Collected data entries

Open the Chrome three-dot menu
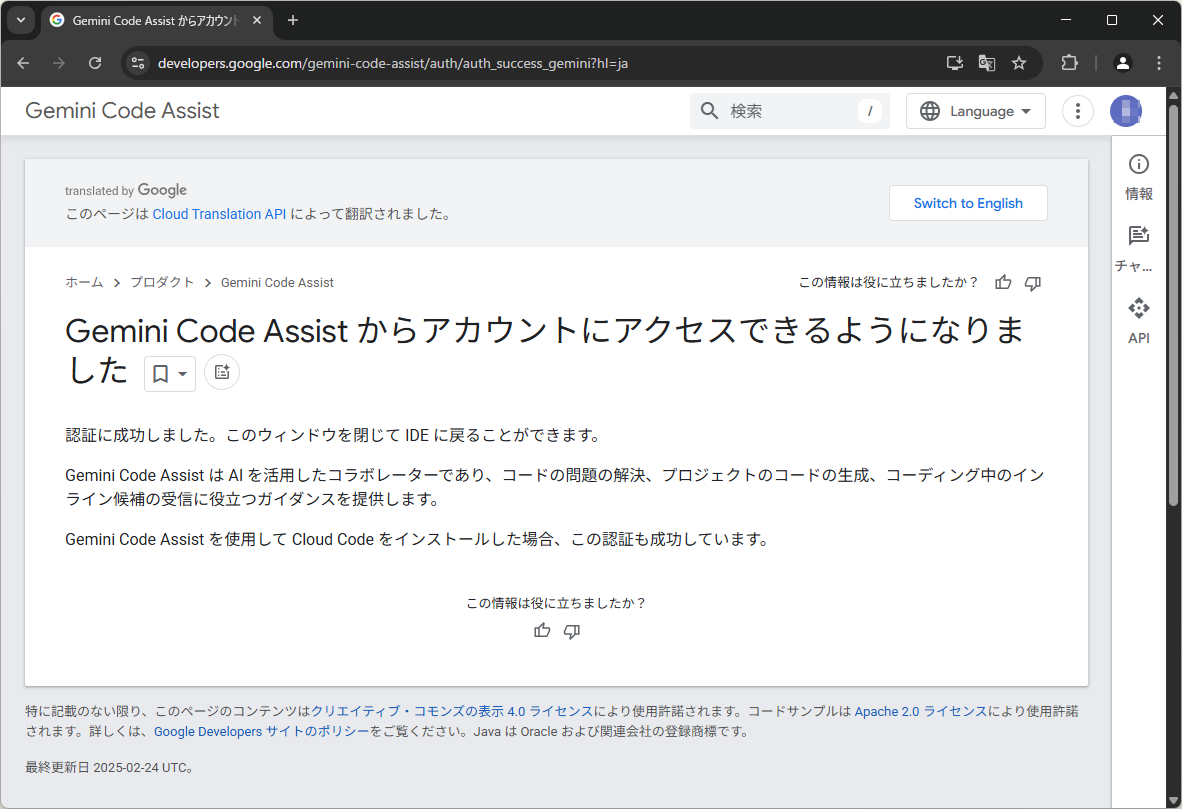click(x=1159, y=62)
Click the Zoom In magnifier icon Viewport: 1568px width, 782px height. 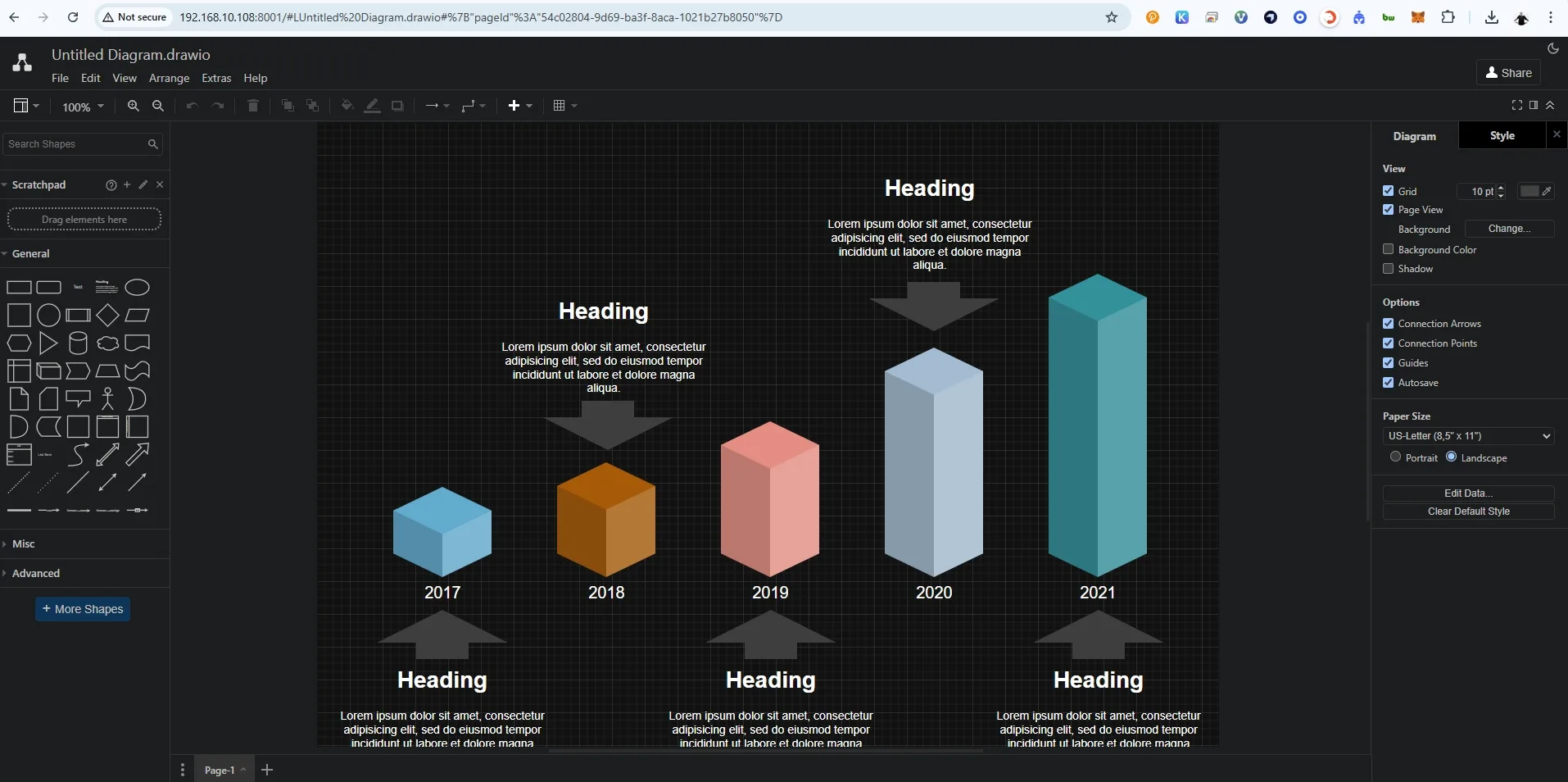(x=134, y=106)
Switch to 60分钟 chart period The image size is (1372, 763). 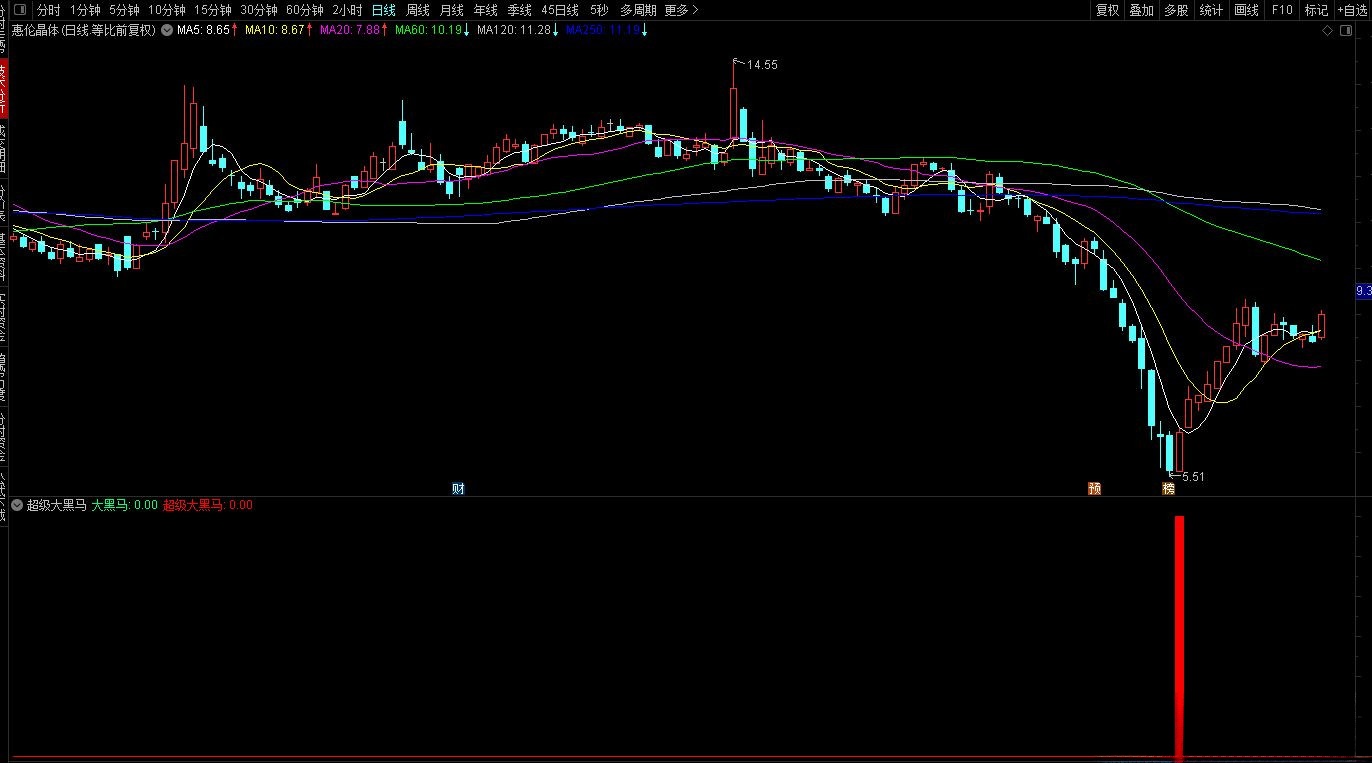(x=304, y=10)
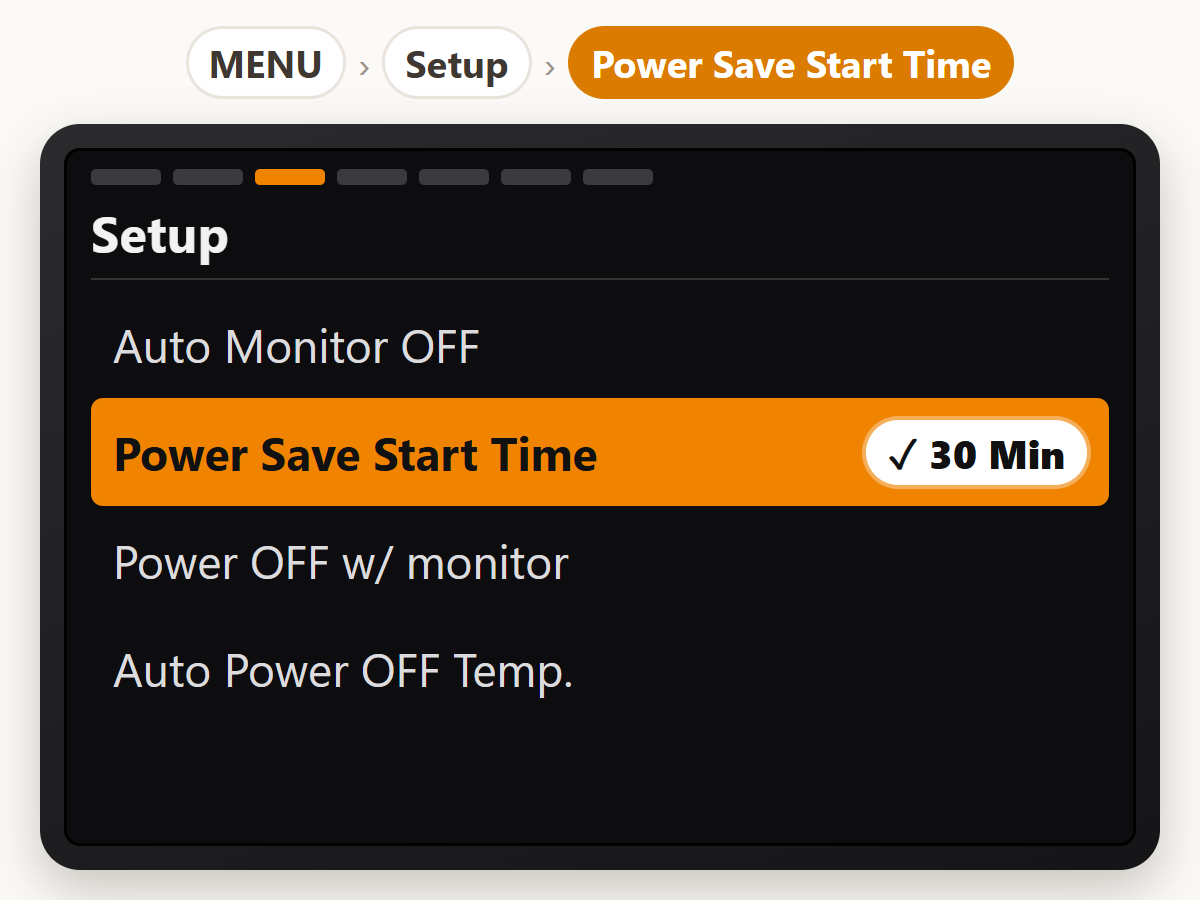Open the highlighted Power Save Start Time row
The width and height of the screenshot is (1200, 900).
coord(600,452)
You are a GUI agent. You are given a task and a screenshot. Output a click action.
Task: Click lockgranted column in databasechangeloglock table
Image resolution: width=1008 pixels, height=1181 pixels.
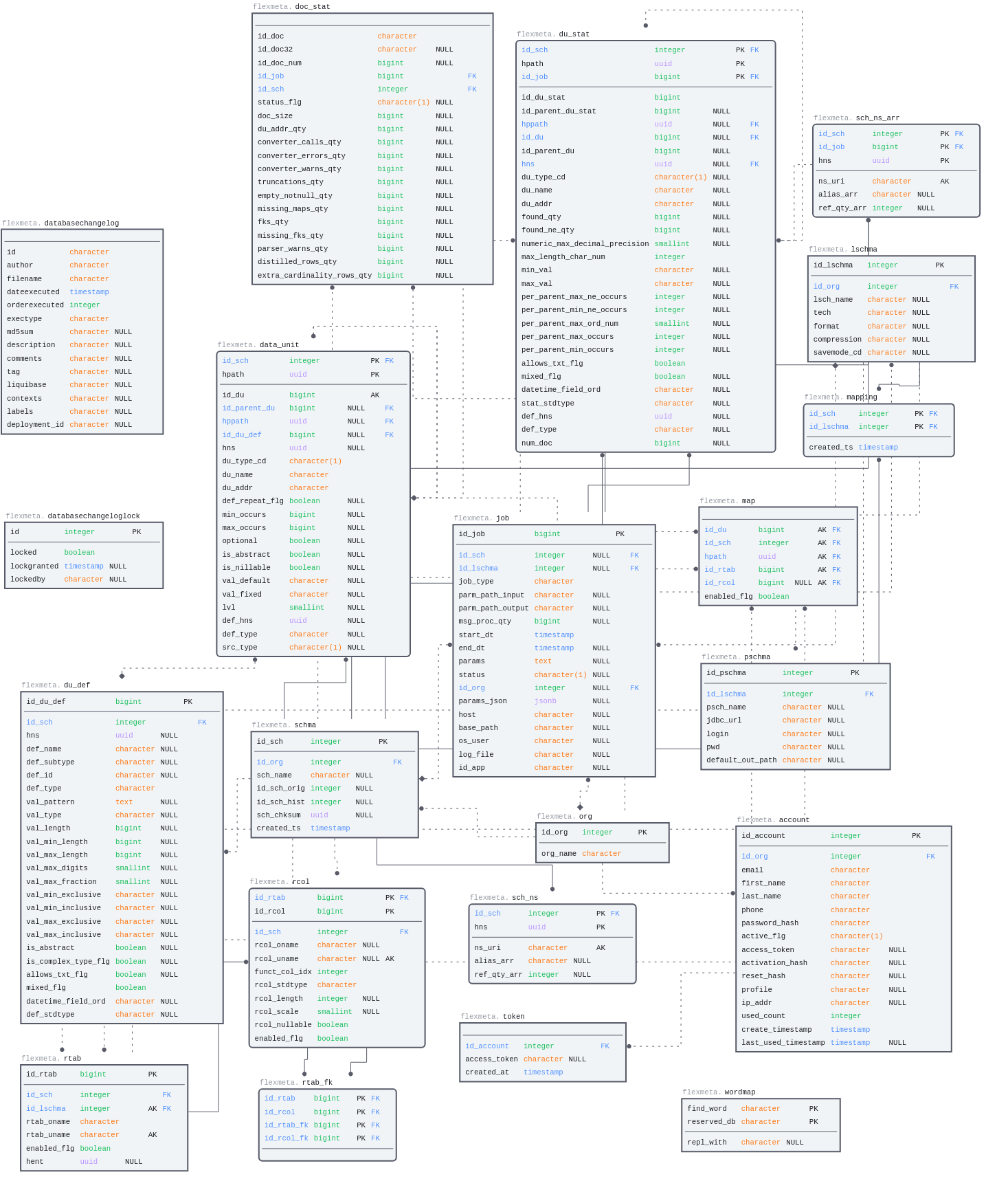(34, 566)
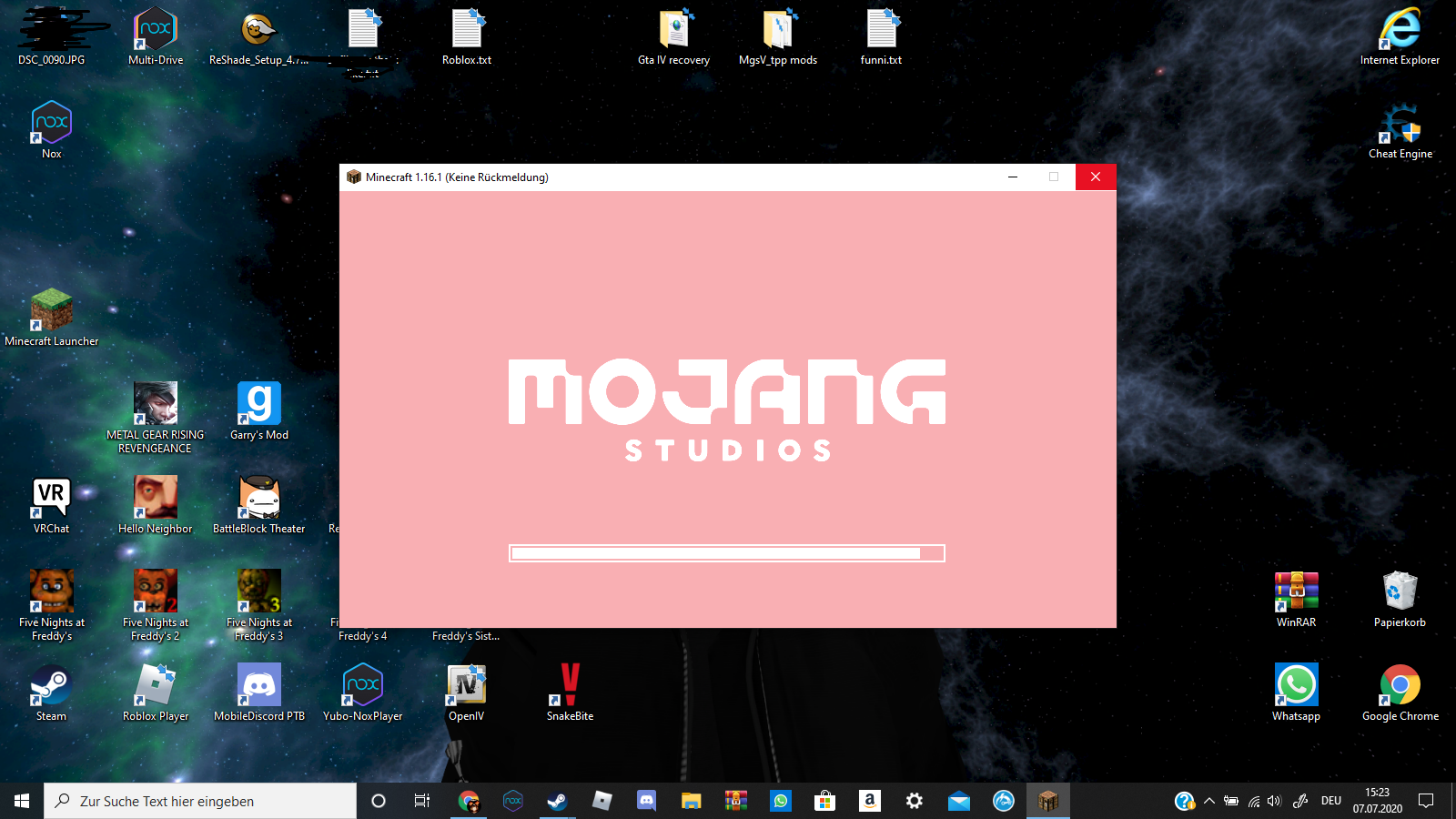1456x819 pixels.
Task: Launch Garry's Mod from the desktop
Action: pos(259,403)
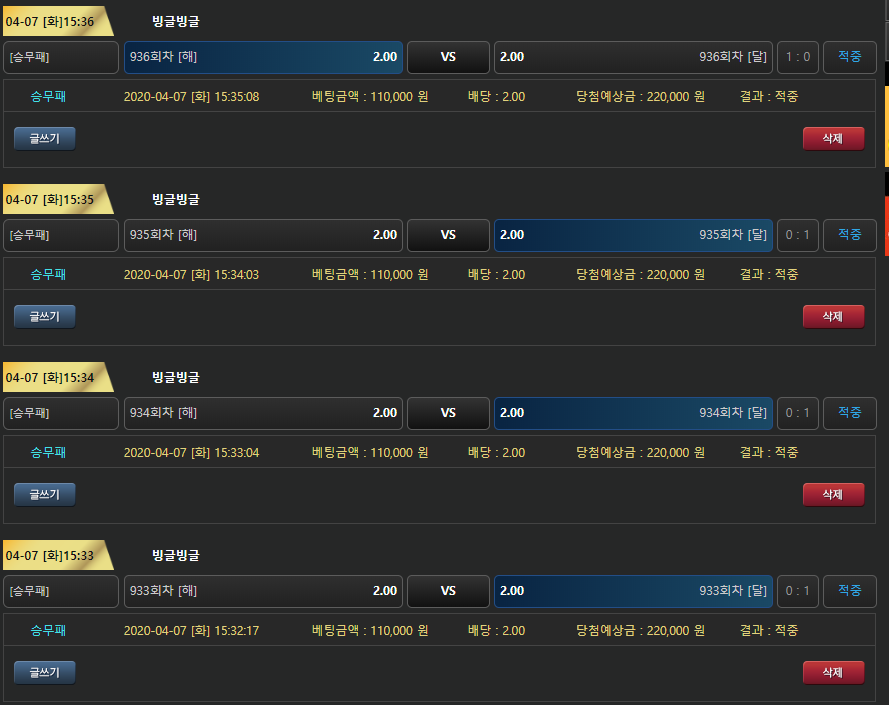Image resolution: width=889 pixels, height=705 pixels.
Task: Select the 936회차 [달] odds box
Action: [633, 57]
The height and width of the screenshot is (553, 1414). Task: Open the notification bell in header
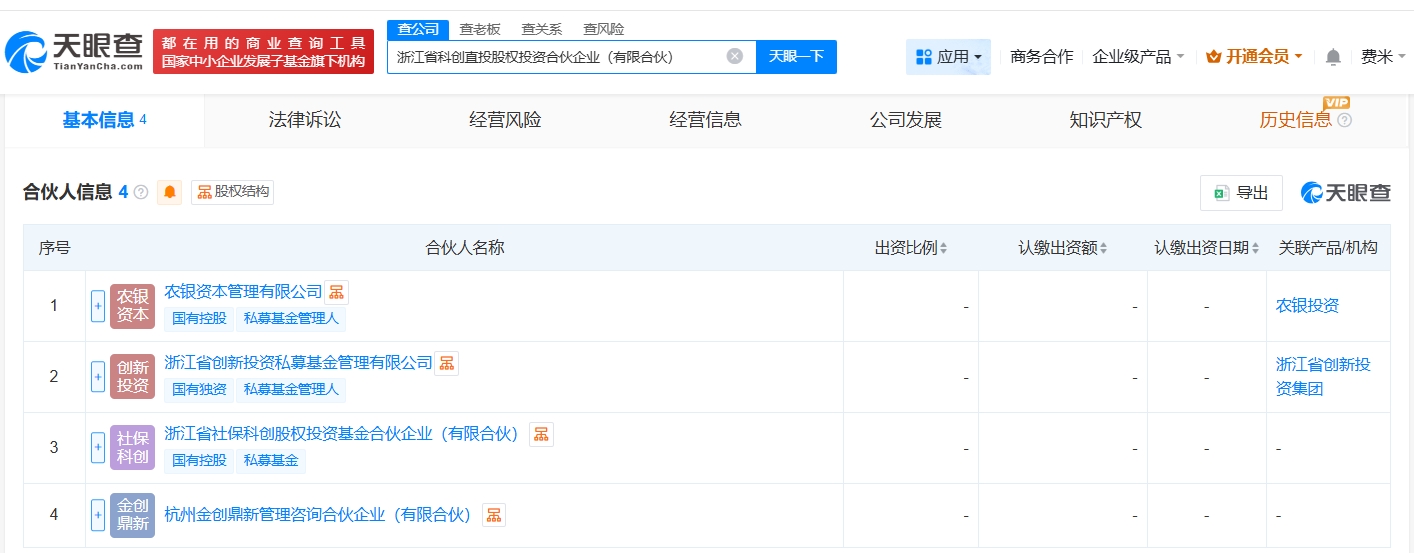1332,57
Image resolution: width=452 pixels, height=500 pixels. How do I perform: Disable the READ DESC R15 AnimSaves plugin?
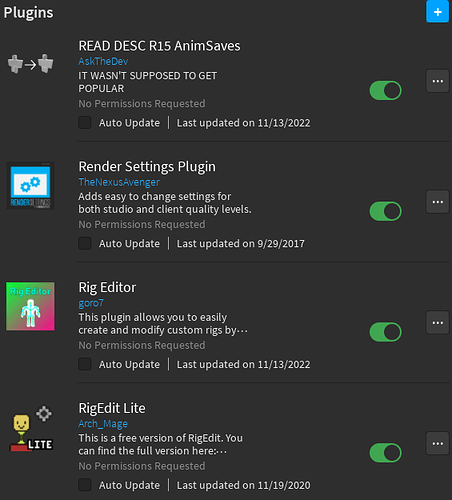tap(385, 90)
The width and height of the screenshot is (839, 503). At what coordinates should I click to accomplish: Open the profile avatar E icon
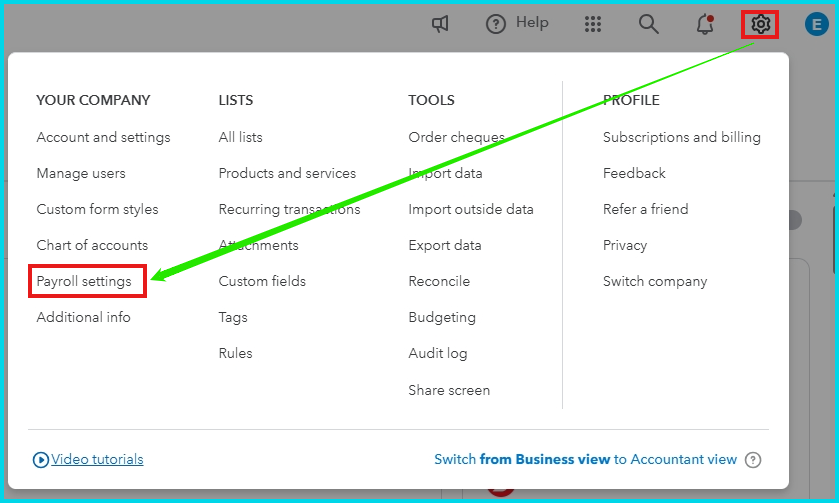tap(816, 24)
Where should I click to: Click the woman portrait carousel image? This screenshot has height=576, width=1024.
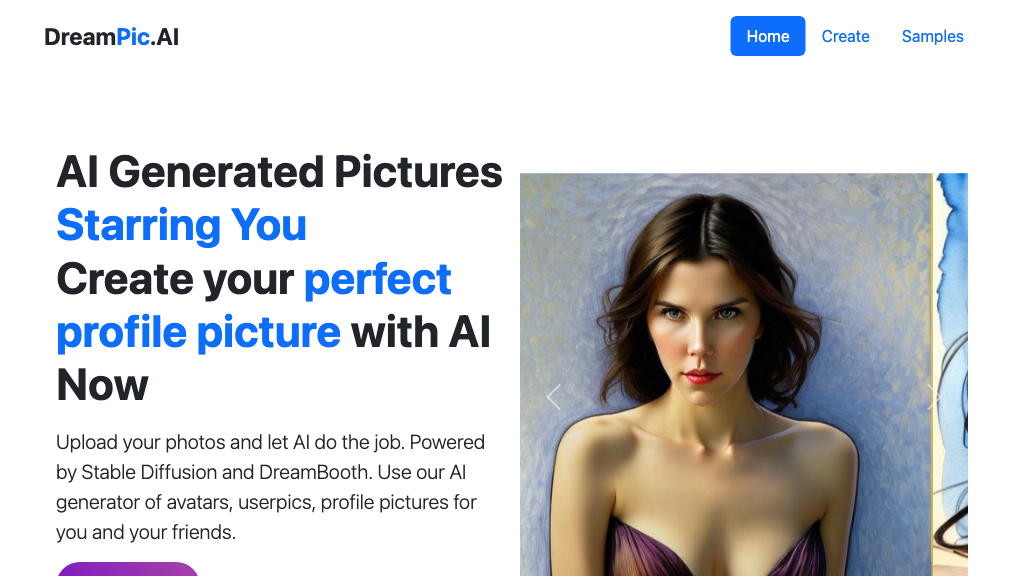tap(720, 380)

Directions for this task
Skip the pictures and retype exactly the lines from the one that contains "Where should I" to the last line of the records.

Worked solution
Where should I click to: Click the woman portrait carousel image? This screenshot has height=576, width=1024.
tap(720, 380)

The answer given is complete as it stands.